In the records that follow, find the line with "The height and width of the screenshot is (819, 1456)."; from there, retype every line exactly through the line with "Open the Oppo", which also belongs to the answer.

*Input data:*
════

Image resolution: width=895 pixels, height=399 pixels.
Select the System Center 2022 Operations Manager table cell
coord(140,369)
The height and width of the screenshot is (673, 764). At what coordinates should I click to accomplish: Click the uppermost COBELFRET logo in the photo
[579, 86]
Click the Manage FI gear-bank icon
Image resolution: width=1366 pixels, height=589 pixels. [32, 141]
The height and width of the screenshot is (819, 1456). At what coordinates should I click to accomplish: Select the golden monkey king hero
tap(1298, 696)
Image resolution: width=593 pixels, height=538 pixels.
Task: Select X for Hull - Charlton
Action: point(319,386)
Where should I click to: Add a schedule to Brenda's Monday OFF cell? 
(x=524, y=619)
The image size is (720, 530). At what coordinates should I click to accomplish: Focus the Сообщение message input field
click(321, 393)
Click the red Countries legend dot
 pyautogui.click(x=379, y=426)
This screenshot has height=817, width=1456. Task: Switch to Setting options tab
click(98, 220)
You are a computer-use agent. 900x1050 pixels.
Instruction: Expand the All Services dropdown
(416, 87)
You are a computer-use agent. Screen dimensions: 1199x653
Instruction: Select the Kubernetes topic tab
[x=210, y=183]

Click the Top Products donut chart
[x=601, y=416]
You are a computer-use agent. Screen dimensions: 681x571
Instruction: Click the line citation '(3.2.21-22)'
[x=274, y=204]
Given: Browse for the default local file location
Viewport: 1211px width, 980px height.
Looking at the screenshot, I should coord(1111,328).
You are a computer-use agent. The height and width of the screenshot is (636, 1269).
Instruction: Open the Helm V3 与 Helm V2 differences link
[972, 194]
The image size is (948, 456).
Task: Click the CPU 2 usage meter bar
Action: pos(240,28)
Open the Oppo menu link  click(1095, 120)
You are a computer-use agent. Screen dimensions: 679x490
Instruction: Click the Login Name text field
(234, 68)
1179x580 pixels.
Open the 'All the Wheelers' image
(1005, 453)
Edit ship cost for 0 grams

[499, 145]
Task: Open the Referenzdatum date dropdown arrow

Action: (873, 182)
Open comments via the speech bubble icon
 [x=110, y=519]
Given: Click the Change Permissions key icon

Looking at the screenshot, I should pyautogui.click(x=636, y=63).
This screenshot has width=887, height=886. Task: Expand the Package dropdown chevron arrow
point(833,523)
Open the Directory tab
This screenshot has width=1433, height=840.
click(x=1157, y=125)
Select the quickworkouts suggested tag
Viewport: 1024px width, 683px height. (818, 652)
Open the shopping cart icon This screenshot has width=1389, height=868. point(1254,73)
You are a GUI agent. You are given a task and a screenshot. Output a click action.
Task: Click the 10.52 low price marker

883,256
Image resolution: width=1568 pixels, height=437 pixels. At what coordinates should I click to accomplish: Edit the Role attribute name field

════

*Response area:*
The height and width of the screenshot is (819, 1456). At what coordinates should I click to accomplish: Select the golden monkey king hero
tap(1298, 696)
Image resolution: width=593 pixels, height=538 pixels.
Task: Select X for Hull - Charlton
Action: point(319,386)
Where should I click to: Add a schedule to Brenda's Monday OFF cell? 
(x=524, y=619)
The image size is (720, 530). At what coordinates should I click to accomplish: Focus the Сообщение message input field
click(321, 393)
Click the red Countries legend dot
 pyautogui.click(x=379, y=426)
This screenshot has height=817, width=1456. Task: Switch to Setting options tab
click(98, 220)
You are a computer-use agent. 900x1050 pixels.
Instruction: Expand the All Services dropdown
(416, 87)
You are a computer-use agent. Screen dimensions: 1199x653
Instruction: Select the Kubernetes topic tab
[x=210, y=183]

Click the Top Products donut chart
[x=601, y=416]
You are a computer-use agent. Screen dimensions: 681x571
Instruction: Click the line citation '(3.2.21-22)'
[x=274, y=204]
Given: Browse for the default local file location
Viewport: 1211px width, 980px height.
Looking at the screenshot, I should coord(1111,328).
You are a computer-use agent. The height and width of the screenshot is (636, 1269).
Instruction: Open the Helm V3 与 Helm V2 differences link
[972, 194]
The image size is (948, 456).
Task: Click the CPU 2 usage meter bar
Action: pos(240,28)
Open the Oppo menu link  click(1095, 120)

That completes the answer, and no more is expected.